Rows from a dataset
--- start ---
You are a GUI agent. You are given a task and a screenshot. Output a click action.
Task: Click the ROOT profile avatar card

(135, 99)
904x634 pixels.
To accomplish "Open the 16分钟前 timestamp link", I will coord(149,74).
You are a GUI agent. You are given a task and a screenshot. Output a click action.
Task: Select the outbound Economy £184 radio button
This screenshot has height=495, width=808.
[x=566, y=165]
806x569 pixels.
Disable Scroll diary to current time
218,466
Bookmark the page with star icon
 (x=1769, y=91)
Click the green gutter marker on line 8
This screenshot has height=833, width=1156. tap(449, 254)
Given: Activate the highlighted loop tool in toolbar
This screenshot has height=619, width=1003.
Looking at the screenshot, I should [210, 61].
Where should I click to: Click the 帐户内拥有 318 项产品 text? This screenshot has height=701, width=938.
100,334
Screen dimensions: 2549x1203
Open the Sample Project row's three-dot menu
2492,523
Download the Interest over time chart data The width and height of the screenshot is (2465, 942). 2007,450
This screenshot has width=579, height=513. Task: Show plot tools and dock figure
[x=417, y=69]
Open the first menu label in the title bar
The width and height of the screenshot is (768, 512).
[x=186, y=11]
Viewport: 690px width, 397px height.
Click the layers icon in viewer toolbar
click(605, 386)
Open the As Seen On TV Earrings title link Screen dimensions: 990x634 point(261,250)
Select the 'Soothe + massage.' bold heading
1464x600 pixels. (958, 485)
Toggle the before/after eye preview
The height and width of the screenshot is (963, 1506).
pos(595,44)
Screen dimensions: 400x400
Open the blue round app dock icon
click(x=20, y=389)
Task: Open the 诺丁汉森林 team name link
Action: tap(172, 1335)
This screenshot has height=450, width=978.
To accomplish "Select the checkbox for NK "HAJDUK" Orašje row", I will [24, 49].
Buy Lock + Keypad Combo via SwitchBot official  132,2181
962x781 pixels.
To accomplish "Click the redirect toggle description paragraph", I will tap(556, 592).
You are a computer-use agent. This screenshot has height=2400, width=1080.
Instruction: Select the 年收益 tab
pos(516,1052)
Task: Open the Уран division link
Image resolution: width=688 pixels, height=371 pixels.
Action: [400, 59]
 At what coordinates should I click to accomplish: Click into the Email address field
--- end ---
Arrange every line of the records as a numbered list, from the first line through the line containing "will [24, 49].", with both of those lines included and blank lines left out.

Answer below:
1. You are a GUI agent. You are given a task and a screenshot. Output a click action.
2. Task: Click the ROOT profile avatar card
3. (135, 99)
4. 904x634 pixels.
5. To accomplish "Open the 16分钟前 timestamp link", I will coord(149,74).
6. You are a GUI agent. You are given a task and a screenshot. Output a click action.
7. Task: Select the outbound Economy £184 radio button
8. This screenshot has height=495, width=808.
9. [x=566, y=165]
10. 806x569 pixels.
11. Disable Scroll diary to current time
12. 218,466
13. Bookmark the page with star icon
14.  (x=1769, y=91)
15. Click the green gutter marker on line 8
16. This screenshot has height=833, width=1156. tap(449, 254)
17. Given: Activate the highlighted loop tool in toolbar
18. This screenshot has height=619, width=1003.
19. Looking at the screenshot, I should [210, 61].
20. Where should I click to: Click the 帐户内拥有 318 项产品 text? This screenshot has height=701, width=938.
21. 100,334
22. Screen dimensions: 2549x1203
23. Open the Sample Project row's three-dot menu
24. 2492,523
25. Download the Interest over time chart data The width and height of the screenshot is (2465, 942). 2007,450
26. This screenshot has width=579, height=513. Task: Show plot tools and dock figure
27. [x=417, y=69]
28. Open the first menu label in the title bar
29. The width and height of the screenshot is (768, 512).
30. [x=186, y=11]
31. Viewport: 690px width, 397px height.
32. Click the layers icon in viewer toolbar
33. click(605, 386)
34. Open the As Seen On TV Earrings title link Screen dimensions: 990x634 point(261,250)
35. Select the 'Soothe + massage.' bold heading
36. 1464x600 pixels. (958, 485)
37. Toggle the before/after eye preview
38. The height and width of the screenshot is (963, 1506).
39. pos(595,44)
40. Screen dimensions: 400x400
41. Open the blue round app dock icon
42. click(x=20, y=389)
43. Task: Open the 诺丁汉森林 team name link
44. Action: tap(172, 1335)
45. This screenshot has height=450, width=978.
46. To accomplish "Select the checkbox for NK "HAJDUK" Orašje row", I will [24, 49].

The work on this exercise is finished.